Et puis il se servait à son tour, avant de rouler un joint, se lançant dans un long monologue, sans que Noé ne vienne l'interrompre, glissant le joint entre ses pulpes charnues, tirant quelques bouffées qui lui faisaient tourner la tête, ses prunelles rougies. Il avait besoin de se vider, de laisser un poids en arrière et Noé comprenait, d'où ce silence qui régnait, lui tendant en retour le joint. « Non, je voulais que tu me pardonnes, qu'on se retrouve. » Happée par la défonce qui montait, elle devenait plus tendre, Noé, le cadenas qui venait de sauter. « Je veux qu'on se sauve, qu'on se tire, qu'on vive au jour le jour comme on en a toujours rêvé. » Parce qu'il avait toujours eu ce rôle de héros à ses yeux, celui qui l'animait, lui faisait voir la vie autrement et qui, pendant un long moment, lui avait fait croire à une vie différente. « Avec toi, tout était mieux, je ne pensais plus à mes parents, je me sentais si heureuse, putain… Et je suis partie.

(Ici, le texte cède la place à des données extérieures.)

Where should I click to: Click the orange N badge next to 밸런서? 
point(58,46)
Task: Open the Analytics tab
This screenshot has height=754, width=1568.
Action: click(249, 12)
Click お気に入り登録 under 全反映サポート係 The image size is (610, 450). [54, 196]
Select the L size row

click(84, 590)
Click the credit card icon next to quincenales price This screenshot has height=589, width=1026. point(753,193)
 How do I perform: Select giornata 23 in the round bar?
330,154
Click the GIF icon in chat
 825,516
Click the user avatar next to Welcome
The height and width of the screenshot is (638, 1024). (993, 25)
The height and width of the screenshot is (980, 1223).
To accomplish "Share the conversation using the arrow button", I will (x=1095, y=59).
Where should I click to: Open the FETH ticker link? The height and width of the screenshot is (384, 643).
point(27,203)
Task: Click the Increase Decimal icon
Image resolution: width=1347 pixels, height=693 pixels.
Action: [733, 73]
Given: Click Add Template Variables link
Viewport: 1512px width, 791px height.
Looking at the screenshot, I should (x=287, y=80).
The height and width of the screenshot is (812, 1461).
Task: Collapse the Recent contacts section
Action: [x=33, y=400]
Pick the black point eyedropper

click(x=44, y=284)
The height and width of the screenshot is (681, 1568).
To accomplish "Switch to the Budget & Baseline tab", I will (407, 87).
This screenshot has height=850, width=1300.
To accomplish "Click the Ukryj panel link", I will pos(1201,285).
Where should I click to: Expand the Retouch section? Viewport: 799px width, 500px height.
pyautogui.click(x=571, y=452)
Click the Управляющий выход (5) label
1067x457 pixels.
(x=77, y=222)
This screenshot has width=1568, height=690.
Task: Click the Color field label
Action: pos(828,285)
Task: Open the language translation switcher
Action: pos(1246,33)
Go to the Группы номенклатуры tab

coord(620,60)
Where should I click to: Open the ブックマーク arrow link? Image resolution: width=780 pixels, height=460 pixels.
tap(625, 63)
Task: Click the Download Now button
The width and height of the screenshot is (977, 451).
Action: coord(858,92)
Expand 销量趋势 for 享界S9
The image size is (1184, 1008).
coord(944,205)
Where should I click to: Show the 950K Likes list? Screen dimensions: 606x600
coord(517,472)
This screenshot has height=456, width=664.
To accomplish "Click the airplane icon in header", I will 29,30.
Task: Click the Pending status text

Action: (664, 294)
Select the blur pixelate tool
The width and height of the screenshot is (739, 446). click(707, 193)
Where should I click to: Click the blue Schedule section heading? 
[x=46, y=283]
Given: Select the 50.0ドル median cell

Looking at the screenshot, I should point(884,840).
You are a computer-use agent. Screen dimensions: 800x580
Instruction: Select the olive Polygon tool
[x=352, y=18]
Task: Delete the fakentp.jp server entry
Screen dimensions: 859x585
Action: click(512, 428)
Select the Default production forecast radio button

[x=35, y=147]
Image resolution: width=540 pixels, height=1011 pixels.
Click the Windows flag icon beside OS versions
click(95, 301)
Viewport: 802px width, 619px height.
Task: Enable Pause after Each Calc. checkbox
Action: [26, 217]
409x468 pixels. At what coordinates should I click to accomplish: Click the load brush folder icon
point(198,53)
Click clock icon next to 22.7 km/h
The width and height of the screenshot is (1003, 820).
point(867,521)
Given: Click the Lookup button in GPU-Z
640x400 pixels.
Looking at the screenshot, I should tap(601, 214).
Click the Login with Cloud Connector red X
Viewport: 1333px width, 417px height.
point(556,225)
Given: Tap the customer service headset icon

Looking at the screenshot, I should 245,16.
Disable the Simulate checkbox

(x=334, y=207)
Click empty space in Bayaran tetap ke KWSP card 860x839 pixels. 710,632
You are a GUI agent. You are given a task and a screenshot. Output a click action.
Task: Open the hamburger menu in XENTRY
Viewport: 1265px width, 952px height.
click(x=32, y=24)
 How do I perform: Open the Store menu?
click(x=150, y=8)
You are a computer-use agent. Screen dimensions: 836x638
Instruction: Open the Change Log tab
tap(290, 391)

Partie, ouais, comme une lâche, parce que j'étais effrayée de te voir ainsi, à cause de moi, puis aujourd'hui... » Elle se redressait en tailleur, passant une main dans sa chevelure rousse. « T'es ravagé par ma faute. Je veux te sauver, me sauver. Que tu ne sois plus mon pantin. » Ce qui restait d'innocent en eux, alors, elle le chevauchait, Noé, son regard dans le sien, longuement, cherchant les séquelles des sentiments encore présents, tandis que ses hanches ondulaient, son intimité contre la sienne, satisfaite de sentir une réaction. « Je veux qu'on baise, que tu me fasses crier et jouir. » Que ses lèvres murmuraient, sans quitter son regard, les prunelles étincelantes, la Noé sincère saisissable.